__Information shown__.
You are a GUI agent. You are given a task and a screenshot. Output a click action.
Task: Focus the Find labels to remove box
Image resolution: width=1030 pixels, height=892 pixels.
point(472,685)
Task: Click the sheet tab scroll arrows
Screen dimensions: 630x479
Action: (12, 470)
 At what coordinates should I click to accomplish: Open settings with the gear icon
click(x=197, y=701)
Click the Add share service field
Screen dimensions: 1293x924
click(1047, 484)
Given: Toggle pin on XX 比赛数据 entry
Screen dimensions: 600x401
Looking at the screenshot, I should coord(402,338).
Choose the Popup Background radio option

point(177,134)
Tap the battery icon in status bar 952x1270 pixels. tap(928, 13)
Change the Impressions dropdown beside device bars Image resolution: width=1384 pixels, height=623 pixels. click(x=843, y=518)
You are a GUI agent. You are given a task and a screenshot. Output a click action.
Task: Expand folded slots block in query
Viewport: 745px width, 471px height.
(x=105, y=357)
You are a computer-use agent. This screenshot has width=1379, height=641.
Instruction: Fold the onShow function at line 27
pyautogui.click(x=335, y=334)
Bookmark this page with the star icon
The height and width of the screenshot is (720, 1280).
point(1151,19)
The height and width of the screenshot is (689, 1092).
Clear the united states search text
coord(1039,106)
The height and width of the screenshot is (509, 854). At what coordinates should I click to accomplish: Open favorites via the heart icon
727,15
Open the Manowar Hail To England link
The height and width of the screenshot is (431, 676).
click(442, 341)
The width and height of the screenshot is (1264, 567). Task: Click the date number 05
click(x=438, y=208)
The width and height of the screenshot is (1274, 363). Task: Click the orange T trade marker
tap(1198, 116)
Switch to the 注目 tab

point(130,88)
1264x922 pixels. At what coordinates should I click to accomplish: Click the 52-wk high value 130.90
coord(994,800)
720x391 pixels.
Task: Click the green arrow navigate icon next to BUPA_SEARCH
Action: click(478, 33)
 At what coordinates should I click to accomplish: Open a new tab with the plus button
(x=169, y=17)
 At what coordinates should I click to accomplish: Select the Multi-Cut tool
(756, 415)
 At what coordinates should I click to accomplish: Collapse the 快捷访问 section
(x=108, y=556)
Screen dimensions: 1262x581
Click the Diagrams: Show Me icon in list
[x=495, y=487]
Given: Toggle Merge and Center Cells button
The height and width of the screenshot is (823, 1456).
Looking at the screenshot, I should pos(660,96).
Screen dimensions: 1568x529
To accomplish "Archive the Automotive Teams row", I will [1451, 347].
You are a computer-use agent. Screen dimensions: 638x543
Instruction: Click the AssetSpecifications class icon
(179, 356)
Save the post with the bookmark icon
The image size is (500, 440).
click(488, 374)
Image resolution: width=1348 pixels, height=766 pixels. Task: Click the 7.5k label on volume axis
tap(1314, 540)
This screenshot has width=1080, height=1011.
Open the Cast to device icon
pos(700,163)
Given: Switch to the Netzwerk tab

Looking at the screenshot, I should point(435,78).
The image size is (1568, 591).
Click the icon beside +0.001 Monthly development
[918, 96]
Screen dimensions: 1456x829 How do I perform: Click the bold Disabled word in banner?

__Task to complete__. Your answer must be an exact copy of every entry above.

__Written solution__.
You are a GUI agent. You are given a task and a screenshot. Output a click action.
Task: Focus the Find labels to remove box
Image resolution: width=1030 pixels, height=892 pixels.
point(472,685)
Task: Click the sheet tab scroll arrows
Screen dimensions: 630x479
Action: (12, 470)
 At what coordinates should I click to accomplish: Open settings with the gear icon
click(x=197, y=701)
Click the Add share service field
Screen dimensions: 1293x924
click(1047, 484)
Given: Toggle pin on XX 比赛数据 entry
Screen dimensions: 600x401
Looking at the screenshot, I should coord(402,338).
Choose the Popup Background radio option

point(177,134)
Tap the battery icon in status bar 952x1270 pixels. tap(928, 13)
Change the Impressions dropdown beside device bars Image resolution: width=1384 pixels, height=623 pixels. click(x=843, y=518)
You are a GUI agent. You are given a task and a screenshot. Output a click action.
Task: Expand folded slots block in query
Viewport: 745px width, 471px height.
(x=105, y=357)
You are a computer-use agent. This screenshot has width=1379, height=641.
Instruction: Fold the onShow function at line 27
pyautogui.click(x=335, y=334)
Bookmark this page with the star icon
The height and width of the screenshot is (720, 1280).
point(1151,19)
The height and width of the screenshot is (689, 1092).
Clear the united states search text
coord(1039,106)
The height and width of the screenshot is (509, 854). At what coordinates should I click to accomplish: Open favorites via the heart icon
727,15
Open the Manowar Hail To England link
The height and width of the screenshot is (431, 676).
click(442, 341)
The width and height of the screenshot is (1264, 567). Task: Click the date number 05
click(x=438, y=208)
The width and height of the screenshot is (1274, 363). Task: Click the orange T trade marker
tap(1198, 116)
Switch to the 注目 tab

point(130,88)
1264x922 pixels. At what coordinates should I click to accomplish: Click the 52-wk high value 130.90
coord(994,800)
720x391 pixels.
Task: Click the green arrow navigate icon next to BUPA_SEARCH
Action: click(478, 33)
 At what coordinates should I click to accomplish: Open a new tab with the plus button
(x=169, y=17)
 At what coordinates should I click to accomplish: Select the Multi-Cut tool
(756, 415)
 At what coordinates should I click to accomplish: Collapse the 快捷访问 section
(x=108, y=556)
Screen dimensions: 1262x581
Click the Diagrams: Show Me icon in list
[x=495, y=487]
Given: Toggle Merge and Center Cells button
The height and width of the screenshot is (823, 1456).
Looking at the screenshot, I should pos(660,96).
Screen dimensions: 1568x529
To accomplish "Archive the Automotive Teams row", I will [1451, 347].
You are a computer-use agent. Screen dimensions: 638x543
Instruction: Click the AssetSpecifications class icon
(179, 356)
Save the post with the bookmark icon
The image size is (500, 440).
click(488, 374)
Image resolution: width=1348 pixels, height=766 pixels. Task: Click the 7.5k label on volume axis
tap(1314, 540)
This screenshot has width=1080, height=1011.
Open the Cast to device icon
pos(700,163)
Given: Switch to the Netzwerk tab

Looking at the screenshot, I should point(435,78).
The image size is (1568, 591).
Click the icon beside +0.001 Monthly development
[918, 96]
Screen dimensions: 1456x829 How do I perform: Click the bold Disabled word in banner?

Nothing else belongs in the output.